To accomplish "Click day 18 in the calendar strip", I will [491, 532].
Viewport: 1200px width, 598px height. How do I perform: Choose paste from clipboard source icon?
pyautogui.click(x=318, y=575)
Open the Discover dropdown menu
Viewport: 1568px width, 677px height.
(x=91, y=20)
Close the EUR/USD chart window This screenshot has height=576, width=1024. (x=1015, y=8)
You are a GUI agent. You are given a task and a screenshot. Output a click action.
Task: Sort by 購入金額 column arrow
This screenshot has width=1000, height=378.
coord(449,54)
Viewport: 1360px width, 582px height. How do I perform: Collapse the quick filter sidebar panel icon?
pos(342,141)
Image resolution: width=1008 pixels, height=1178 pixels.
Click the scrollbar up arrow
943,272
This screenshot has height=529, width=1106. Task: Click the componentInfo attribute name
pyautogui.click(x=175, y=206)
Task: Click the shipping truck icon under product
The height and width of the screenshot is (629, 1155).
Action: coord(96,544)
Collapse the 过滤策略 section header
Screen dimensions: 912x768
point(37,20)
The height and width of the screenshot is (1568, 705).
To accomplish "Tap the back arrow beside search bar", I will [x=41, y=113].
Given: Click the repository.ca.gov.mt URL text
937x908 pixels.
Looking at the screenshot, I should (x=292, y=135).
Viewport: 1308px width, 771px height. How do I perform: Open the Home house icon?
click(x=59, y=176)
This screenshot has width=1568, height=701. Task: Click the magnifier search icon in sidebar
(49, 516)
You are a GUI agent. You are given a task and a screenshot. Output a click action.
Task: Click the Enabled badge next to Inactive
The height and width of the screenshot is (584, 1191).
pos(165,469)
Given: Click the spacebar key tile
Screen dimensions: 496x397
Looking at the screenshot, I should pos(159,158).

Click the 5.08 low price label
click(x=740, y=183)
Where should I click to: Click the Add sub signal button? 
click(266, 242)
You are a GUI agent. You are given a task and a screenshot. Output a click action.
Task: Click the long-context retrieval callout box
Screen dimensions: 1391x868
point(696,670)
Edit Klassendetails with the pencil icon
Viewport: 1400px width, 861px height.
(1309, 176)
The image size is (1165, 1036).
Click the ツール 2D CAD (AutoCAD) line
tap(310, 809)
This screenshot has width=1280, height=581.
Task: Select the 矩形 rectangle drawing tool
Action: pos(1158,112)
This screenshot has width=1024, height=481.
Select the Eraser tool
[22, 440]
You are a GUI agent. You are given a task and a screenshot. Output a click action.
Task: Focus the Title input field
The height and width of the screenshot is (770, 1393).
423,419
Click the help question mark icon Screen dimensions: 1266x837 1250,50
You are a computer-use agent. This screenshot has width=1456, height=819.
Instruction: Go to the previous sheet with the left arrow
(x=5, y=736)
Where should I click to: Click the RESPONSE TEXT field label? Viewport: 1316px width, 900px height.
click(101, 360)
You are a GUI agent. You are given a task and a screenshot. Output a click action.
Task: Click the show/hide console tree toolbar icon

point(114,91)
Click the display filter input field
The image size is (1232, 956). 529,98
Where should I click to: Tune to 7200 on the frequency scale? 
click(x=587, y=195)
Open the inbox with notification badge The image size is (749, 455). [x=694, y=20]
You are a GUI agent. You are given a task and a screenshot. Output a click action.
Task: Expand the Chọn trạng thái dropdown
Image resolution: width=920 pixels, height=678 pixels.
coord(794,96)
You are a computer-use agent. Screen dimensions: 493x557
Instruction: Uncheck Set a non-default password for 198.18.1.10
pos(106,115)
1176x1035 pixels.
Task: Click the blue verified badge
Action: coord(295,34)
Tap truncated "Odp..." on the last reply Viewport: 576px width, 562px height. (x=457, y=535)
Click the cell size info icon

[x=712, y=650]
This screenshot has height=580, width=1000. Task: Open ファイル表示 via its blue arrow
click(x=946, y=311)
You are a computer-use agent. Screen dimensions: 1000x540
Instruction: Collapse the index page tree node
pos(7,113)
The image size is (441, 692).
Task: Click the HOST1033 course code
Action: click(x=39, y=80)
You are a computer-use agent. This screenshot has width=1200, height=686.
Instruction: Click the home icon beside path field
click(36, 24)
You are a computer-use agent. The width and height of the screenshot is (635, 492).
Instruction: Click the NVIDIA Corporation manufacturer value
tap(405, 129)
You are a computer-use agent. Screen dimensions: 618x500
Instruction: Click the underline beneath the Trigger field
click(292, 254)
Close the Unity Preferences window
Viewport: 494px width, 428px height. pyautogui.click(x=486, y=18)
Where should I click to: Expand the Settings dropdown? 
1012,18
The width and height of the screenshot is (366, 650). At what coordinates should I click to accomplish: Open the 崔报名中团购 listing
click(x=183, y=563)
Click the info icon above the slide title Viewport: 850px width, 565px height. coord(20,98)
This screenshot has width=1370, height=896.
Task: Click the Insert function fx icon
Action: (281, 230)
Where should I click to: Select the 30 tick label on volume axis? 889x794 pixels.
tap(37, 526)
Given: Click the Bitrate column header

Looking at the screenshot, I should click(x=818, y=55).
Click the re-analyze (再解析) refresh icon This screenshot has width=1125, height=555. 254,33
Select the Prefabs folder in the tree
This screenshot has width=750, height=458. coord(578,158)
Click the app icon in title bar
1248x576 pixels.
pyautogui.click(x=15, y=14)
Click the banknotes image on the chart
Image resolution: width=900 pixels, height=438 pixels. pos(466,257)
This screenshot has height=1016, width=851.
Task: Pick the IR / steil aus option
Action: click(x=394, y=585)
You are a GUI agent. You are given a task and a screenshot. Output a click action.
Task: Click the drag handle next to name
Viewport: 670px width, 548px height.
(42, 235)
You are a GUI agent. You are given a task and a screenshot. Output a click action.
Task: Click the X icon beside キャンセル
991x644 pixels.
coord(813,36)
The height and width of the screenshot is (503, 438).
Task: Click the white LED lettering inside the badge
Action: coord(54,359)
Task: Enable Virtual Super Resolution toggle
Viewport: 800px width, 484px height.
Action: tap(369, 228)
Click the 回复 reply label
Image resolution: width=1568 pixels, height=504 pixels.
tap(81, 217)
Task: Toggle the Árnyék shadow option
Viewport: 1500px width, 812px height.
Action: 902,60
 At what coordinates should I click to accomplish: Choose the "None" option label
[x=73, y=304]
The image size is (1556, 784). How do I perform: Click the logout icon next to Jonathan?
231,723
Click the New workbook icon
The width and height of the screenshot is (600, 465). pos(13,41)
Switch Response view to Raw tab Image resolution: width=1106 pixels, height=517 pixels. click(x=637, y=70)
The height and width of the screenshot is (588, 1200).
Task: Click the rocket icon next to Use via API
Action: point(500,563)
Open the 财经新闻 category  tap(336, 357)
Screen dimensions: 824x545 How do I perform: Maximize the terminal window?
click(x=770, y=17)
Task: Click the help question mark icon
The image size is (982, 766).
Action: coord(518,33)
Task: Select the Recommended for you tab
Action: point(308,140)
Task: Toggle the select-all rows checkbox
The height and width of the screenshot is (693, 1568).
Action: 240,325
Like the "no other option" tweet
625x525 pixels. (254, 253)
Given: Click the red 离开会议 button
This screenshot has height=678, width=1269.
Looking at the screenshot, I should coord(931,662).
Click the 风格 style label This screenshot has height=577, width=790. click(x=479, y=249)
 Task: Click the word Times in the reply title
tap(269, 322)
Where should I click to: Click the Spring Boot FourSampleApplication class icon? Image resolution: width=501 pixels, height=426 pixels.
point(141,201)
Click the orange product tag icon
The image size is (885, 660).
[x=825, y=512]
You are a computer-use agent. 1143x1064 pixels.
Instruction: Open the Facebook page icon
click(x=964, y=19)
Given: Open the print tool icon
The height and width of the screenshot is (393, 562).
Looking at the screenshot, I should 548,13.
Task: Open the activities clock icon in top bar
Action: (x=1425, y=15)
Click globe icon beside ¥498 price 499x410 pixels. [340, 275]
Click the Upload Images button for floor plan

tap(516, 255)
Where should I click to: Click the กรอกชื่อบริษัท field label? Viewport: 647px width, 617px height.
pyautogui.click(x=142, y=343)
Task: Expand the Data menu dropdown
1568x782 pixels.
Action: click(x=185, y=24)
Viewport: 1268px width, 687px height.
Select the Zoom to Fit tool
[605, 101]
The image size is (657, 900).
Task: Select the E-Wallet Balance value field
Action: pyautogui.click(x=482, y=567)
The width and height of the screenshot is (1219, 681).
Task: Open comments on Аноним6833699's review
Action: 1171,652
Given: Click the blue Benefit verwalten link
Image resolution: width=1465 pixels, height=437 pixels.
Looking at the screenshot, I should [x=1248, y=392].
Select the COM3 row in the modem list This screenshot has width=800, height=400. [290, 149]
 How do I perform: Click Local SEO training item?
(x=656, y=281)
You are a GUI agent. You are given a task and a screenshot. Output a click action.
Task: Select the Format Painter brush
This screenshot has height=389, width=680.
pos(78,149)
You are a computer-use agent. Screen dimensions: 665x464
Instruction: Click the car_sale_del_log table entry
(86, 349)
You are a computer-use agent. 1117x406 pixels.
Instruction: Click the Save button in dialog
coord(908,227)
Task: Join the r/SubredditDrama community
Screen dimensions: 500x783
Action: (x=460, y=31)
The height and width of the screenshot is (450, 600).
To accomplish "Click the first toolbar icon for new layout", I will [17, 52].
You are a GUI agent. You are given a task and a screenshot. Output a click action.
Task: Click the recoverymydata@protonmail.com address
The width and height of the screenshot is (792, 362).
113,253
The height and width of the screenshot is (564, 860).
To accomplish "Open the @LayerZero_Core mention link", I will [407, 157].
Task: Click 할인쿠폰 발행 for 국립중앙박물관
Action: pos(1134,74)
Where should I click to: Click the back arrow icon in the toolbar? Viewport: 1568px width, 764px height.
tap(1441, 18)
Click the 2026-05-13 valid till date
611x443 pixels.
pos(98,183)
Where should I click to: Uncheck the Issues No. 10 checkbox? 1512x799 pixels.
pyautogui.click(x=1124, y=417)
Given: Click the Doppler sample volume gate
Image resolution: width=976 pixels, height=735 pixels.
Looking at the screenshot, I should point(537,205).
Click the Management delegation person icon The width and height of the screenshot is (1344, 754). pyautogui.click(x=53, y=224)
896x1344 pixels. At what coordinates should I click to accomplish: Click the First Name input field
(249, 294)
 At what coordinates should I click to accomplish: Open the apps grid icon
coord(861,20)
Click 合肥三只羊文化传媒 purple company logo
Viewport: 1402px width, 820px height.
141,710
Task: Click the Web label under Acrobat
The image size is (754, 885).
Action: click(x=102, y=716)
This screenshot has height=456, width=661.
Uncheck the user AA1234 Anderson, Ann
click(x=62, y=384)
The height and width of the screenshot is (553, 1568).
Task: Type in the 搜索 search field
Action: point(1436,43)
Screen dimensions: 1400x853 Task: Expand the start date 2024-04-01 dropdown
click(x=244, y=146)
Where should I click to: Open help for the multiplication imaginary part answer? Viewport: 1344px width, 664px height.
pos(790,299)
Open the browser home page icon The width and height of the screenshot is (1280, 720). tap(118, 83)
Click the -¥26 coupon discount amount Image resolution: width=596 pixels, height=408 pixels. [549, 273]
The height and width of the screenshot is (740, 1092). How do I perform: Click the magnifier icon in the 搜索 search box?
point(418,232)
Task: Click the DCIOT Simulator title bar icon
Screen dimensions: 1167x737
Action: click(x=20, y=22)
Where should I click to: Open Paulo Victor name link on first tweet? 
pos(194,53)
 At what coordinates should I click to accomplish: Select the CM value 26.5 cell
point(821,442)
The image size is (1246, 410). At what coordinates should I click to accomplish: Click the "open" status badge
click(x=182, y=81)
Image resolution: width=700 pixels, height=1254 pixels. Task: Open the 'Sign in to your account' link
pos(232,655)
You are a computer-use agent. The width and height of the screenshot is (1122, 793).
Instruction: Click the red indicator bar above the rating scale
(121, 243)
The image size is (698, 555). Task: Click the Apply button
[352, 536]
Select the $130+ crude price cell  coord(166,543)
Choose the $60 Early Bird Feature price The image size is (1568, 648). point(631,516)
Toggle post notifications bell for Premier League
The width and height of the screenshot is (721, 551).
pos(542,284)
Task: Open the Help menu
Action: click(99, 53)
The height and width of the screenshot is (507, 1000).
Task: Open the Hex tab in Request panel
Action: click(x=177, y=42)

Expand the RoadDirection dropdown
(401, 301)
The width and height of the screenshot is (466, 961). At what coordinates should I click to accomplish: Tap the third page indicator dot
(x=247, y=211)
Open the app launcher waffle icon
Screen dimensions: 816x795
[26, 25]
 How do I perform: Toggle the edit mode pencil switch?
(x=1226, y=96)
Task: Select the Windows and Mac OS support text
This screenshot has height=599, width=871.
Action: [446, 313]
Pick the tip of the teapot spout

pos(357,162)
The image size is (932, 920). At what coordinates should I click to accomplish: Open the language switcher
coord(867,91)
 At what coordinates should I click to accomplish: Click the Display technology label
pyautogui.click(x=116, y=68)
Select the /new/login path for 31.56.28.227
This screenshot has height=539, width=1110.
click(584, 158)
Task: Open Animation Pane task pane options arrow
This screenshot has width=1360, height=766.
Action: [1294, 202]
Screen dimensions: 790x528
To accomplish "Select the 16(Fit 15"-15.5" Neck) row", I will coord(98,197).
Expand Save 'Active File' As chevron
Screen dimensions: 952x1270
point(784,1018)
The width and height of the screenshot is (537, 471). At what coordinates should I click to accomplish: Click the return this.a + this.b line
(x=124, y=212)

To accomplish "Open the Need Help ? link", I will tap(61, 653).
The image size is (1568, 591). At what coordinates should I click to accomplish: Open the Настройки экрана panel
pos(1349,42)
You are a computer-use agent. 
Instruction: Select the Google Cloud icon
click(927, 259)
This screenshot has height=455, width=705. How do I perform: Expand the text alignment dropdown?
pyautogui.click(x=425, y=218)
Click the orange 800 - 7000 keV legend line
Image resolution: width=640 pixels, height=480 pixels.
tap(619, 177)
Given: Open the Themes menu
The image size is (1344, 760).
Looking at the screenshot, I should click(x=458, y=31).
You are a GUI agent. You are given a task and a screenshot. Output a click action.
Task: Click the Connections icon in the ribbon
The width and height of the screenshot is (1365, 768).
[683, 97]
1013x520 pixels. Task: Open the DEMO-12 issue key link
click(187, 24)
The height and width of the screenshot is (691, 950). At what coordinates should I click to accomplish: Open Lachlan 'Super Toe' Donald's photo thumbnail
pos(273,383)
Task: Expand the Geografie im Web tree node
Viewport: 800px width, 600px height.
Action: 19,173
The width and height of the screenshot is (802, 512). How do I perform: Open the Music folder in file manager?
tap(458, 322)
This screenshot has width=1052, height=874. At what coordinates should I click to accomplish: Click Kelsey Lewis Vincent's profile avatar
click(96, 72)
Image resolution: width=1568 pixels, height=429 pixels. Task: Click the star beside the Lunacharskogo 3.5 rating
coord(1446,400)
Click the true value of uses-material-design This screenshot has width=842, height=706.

________________________________________

Filter the listing above by the word "product"; copy each line that passes.

Task: Click the shipping truck icon under product
Click the orange product tag icon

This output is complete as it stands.